(Exercise objective) Only what runs from the line with "Given: Click the" to the end of the data should appear in the answer, exactly as written and without pictures.

(Input data)
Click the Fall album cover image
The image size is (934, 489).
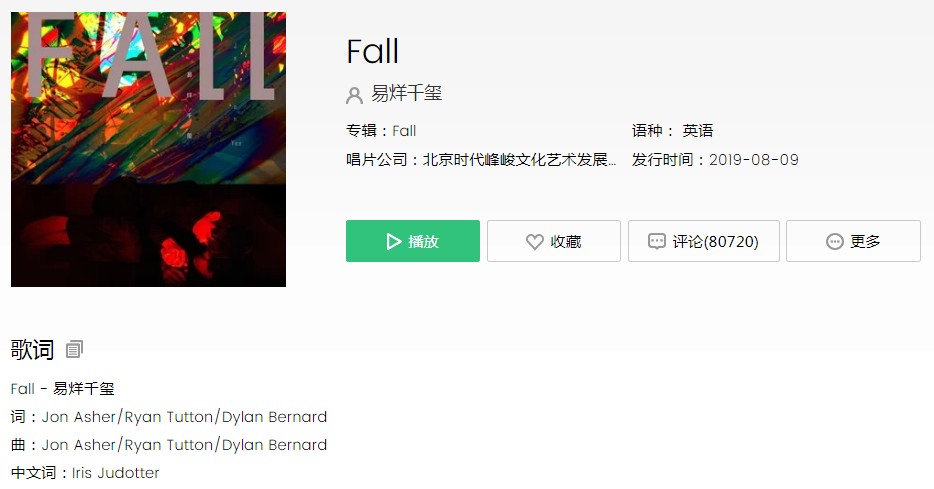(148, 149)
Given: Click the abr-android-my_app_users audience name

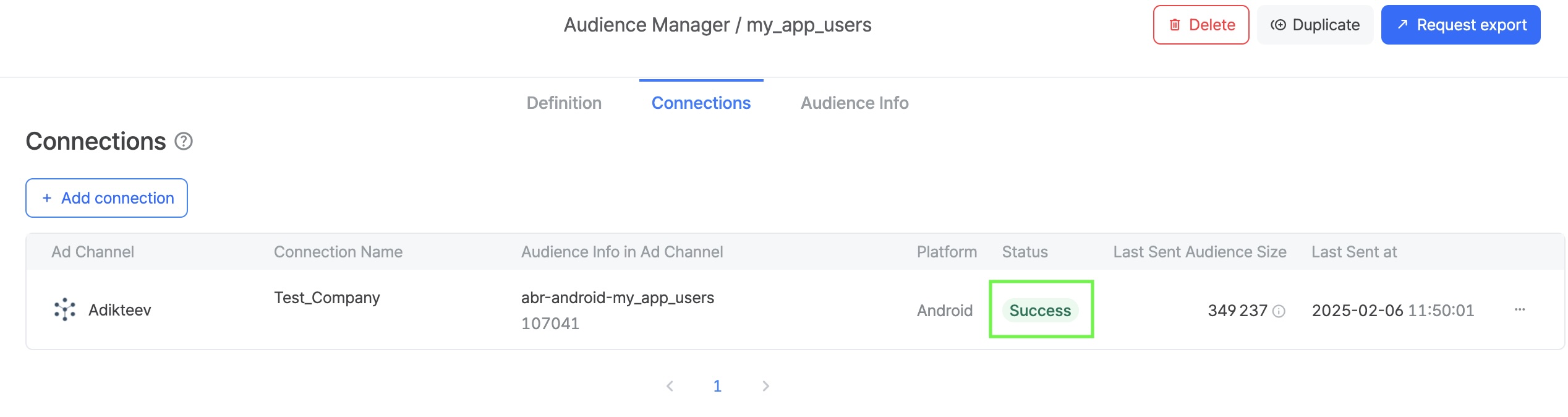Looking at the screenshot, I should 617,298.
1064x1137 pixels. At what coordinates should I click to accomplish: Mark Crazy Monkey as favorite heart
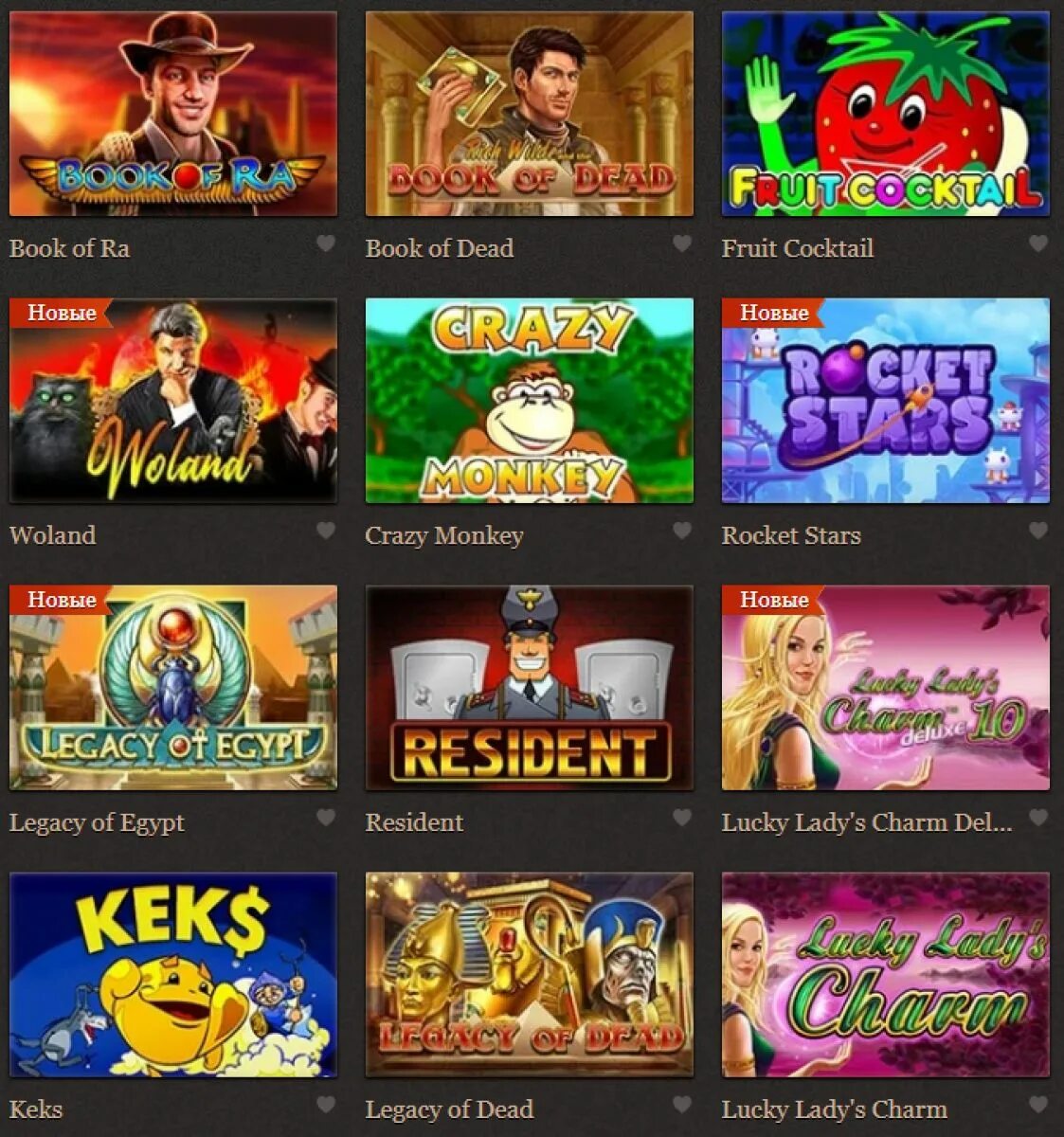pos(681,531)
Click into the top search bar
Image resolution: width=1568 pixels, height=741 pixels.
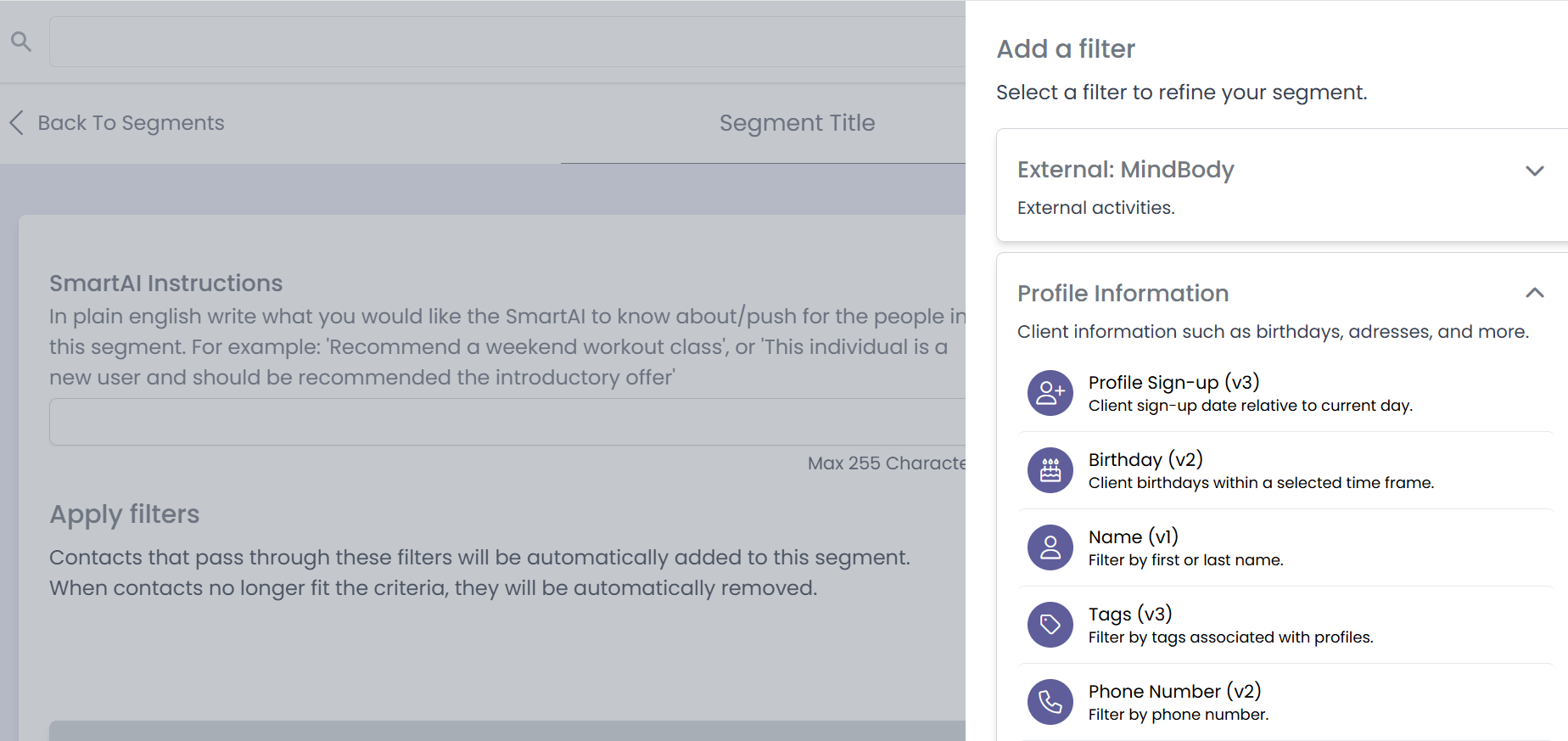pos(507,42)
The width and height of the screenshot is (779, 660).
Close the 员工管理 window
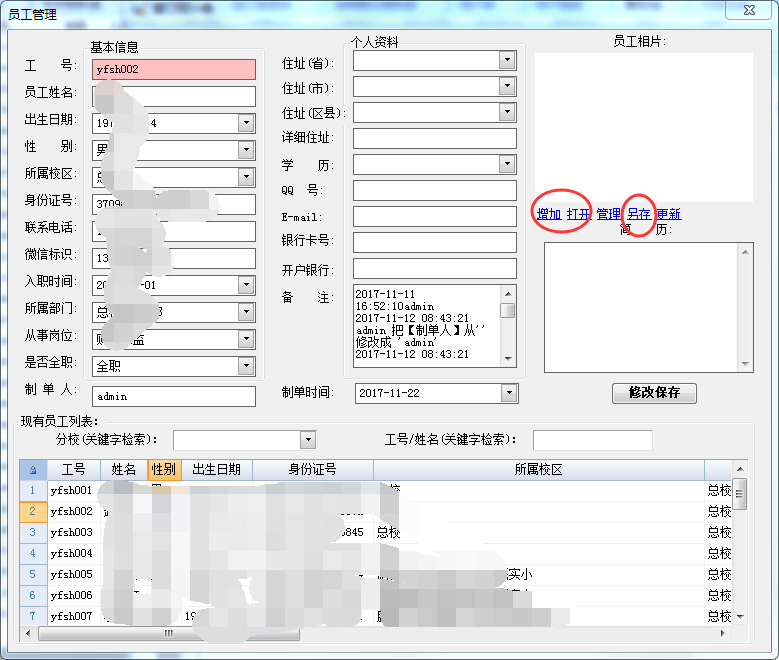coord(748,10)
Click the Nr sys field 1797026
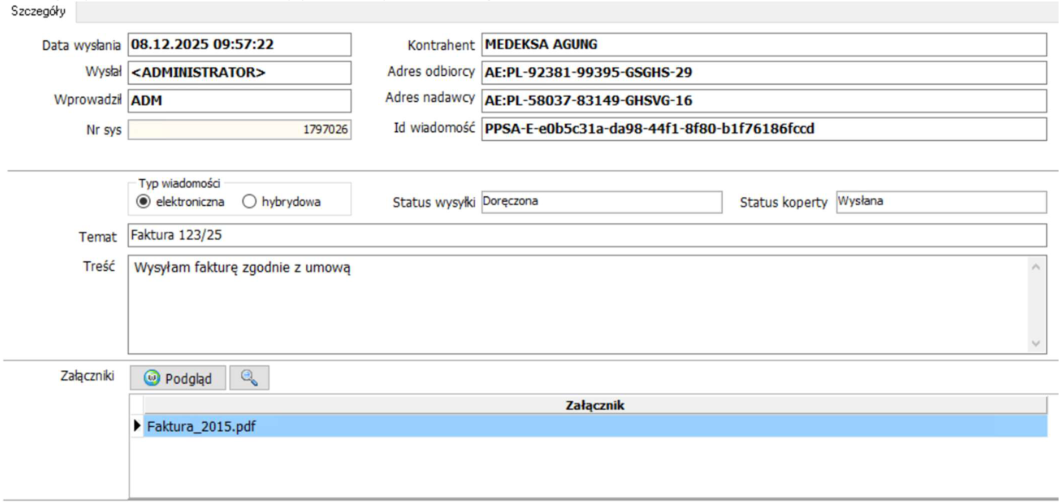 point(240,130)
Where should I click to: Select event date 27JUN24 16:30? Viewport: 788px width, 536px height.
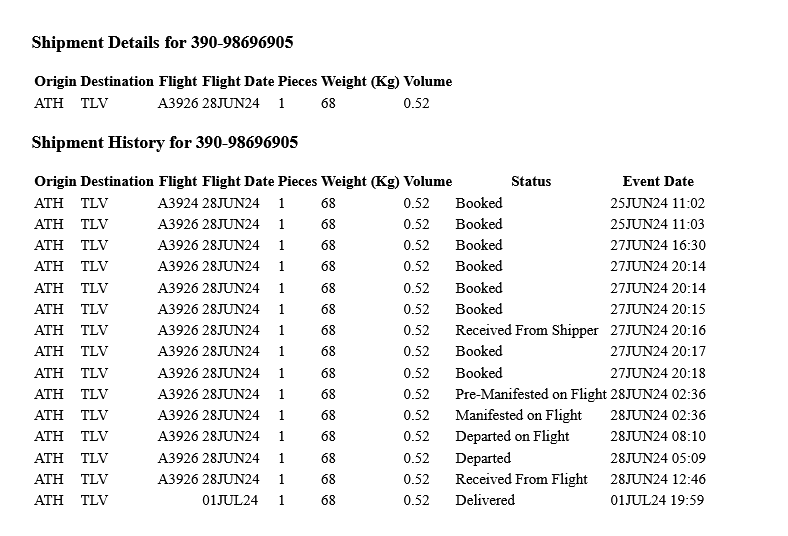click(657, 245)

(Written reply)
Given: Click the abr-android-my_app_users audience name

Looking at the screenshot, I should 617,298.
1064x1137 pixels. At what coordinates should I click to accomplish: Mark Crazy Monkey as favorite heart
pos(681,531)
Click into the top search bar
Image resolution: width=1568 pixels, height=741 pixels.
pos(507,42)
The width and height of the screenshot is (779, 660).
Close the 员工管理 window
coord(748,10)
Click the Nr sys field 1797026
 point(240,130)
Where should I click to: Select event date 27JUN24 16:30? Viewport: 788px width, 536px height.
click(657, 245)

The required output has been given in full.